**Input material**
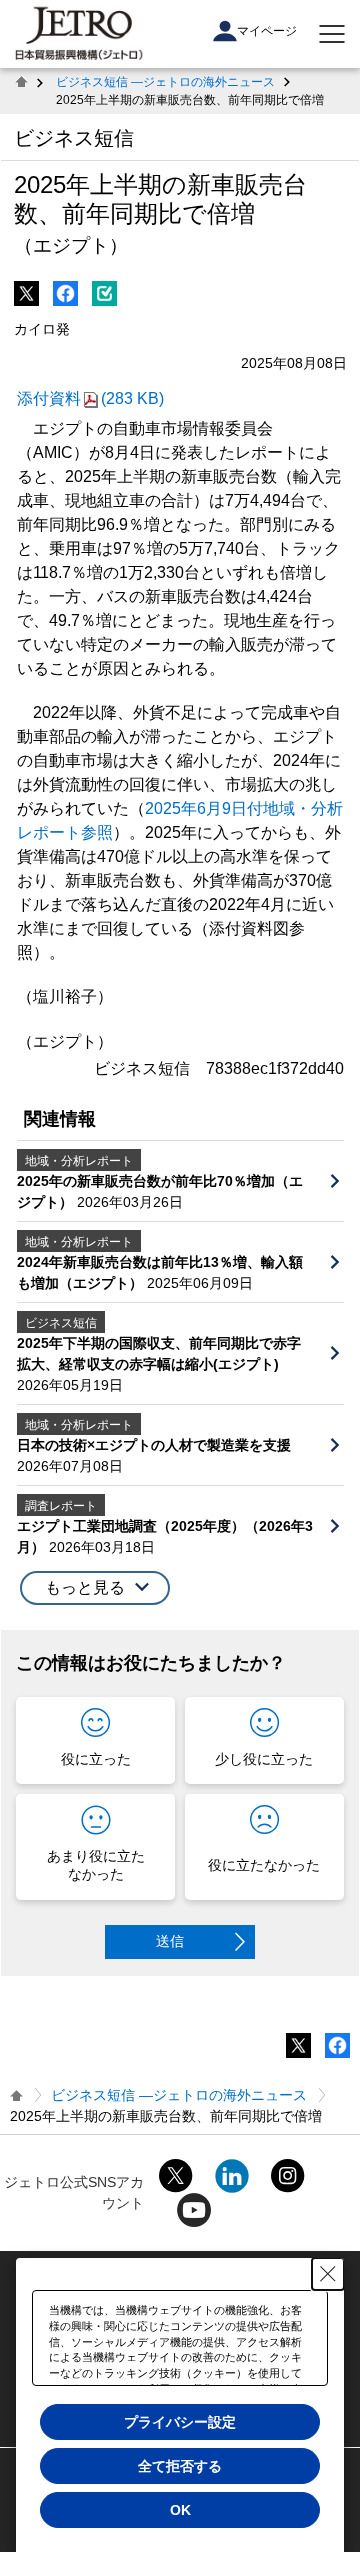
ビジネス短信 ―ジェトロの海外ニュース (165, 82)
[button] (95, 1588)
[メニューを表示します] (332, 34)
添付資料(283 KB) (90, 398)
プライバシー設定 (180, 2422)
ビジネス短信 (74, 138)
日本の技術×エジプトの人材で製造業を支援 (154, 1445)
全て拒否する (180, 2466)
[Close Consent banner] (328, 2274)
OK (180, 2510)
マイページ (267, 31)
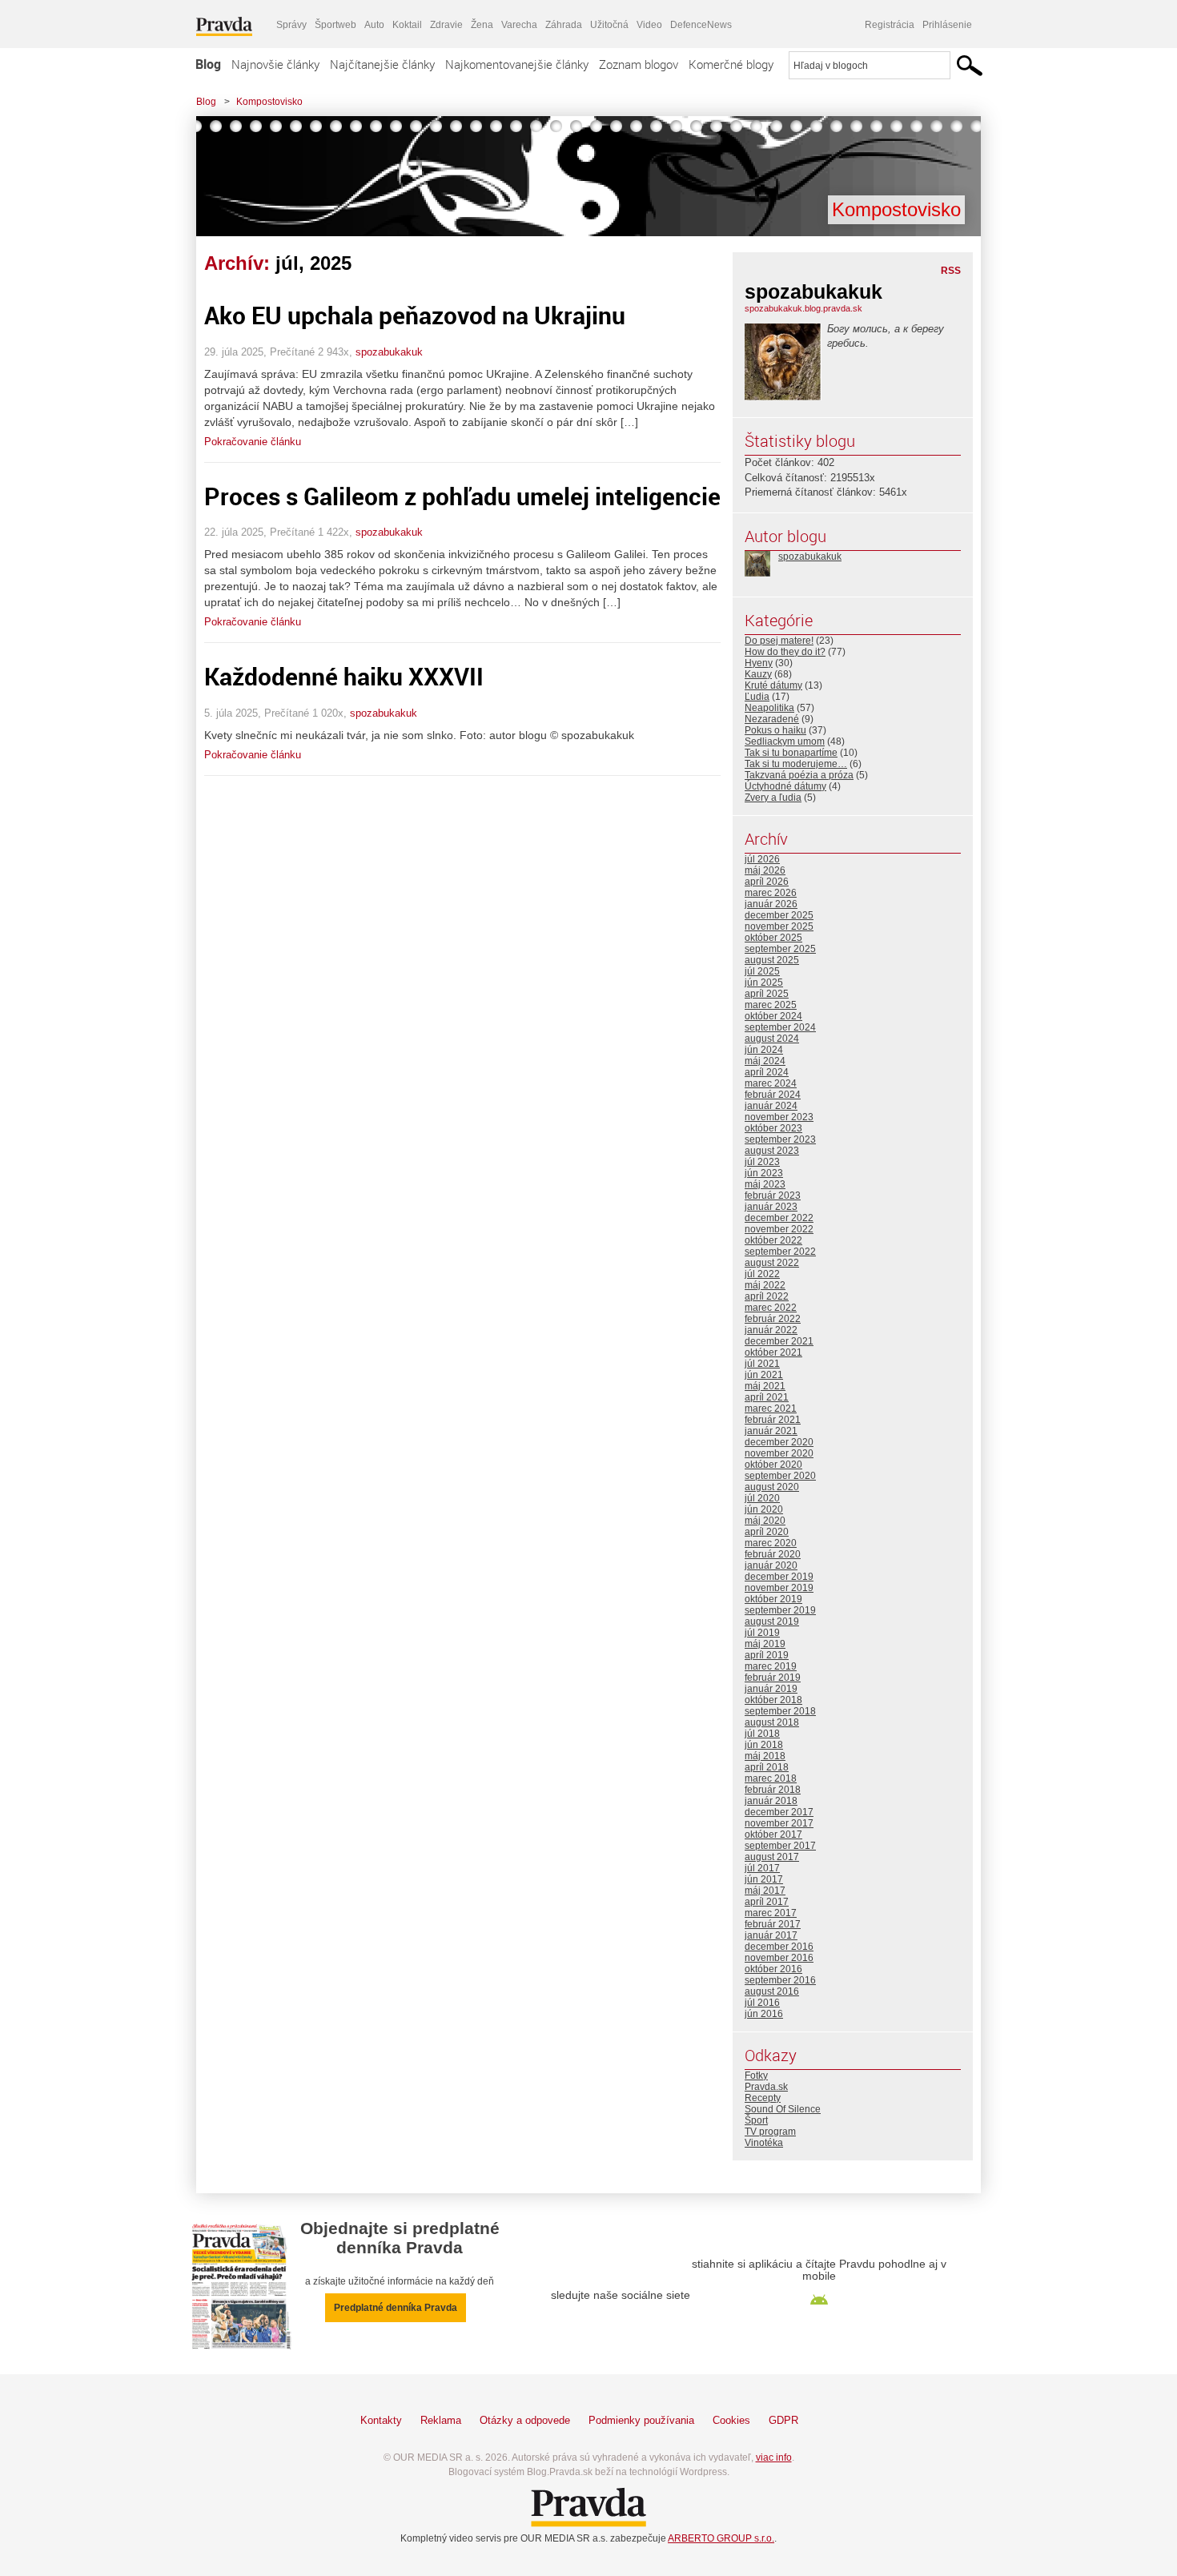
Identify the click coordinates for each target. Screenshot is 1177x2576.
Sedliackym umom (785, 741)
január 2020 (771, 1565)
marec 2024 (771, 1083)
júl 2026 (762, 859)
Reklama (440, 2420)
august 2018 (772, 1722)
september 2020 (780, 1475)
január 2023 (771, 1206)
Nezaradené (772, 719)
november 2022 (779, 1229)
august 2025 (772, 960)
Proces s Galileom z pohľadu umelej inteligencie (462, 496)
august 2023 (772, 1150)
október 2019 (773, 1599)
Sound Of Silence (783, 2109)
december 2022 (779, 1218)
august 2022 (772, 1262)
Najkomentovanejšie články (516, 64)
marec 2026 (771, 892)
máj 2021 (765, 1386)
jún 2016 (764, 2013)
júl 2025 (762, 971)
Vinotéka (764, 2142)
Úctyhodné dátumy (785, 786)
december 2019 (779, 1576)
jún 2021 (764, 1374)
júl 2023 (762, 1161)
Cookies (731, 2420)
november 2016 (779, 1957)
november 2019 (779, 1587)
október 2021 (773, 1352)
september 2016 (780, 1980)
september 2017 (780, 1845)
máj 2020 (765, 1520)
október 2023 (773, 1128)
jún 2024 (764, 1049)
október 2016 (773, 1969)
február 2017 (773, 1924)
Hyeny (759, 663)
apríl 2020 (767, 1531)
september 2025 (780, 948)
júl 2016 (762, 2002)
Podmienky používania (641, 2420)
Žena (482, 24)
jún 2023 (764, 1173)
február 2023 (773, 1195)
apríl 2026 (767, 881)
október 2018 (773, 1700)
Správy (291, 24)
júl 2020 (762, 1498)
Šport (756, 2120)
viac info (774, 2457)
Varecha (519, 24)
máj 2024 (765, 1061)
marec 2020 (771, 1543)
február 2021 (773, 1419)
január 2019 (771, 1688)
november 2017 (779, 1823)
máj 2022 (765, 1285)
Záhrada (563, 24)
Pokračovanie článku (252, 442)
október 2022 (773, 1240)
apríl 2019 (767, 1655)
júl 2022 (762, 1274)
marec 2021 (771, 1408)
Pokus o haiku (775, 730)
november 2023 (779, 1117)
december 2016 (779, 1946)
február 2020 (773, 1554)
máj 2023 (765, 1184)
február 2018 (773, 1789)
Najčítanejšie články (382, 64)
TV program (770, 2131)
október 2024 (773, 1016)
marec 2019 (771, 1666)
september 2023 (780, 1139)
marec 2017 (771, 1913)
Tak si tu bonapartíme (791, 752)
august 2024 (772, 1038)
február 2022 (773, 1318)
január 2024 (771, 1105)
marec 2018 (771, 1778)
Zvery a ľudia (773, 797)
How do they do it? (785, 651)
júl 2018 (762, 1733)
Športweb (335, 24)
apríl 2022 (767, 1296)
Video (649, 24)
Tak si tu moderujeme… (796, 764)
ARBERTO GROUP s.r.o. (721, 2538)
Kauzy (758, 674)
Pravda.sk (766, 2086)
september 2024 (780, 1027)
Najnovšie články (275, 64)
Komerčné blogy (731, 64)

**Exercise description**
Return every line from the entries above that includes the word "apríl".

**Exercise response**
apríl 2020 (767, 1531)
apríl 2026 (767, 881)
apríl 2019 (767, 1655)
apríl 2022 (767, 1296)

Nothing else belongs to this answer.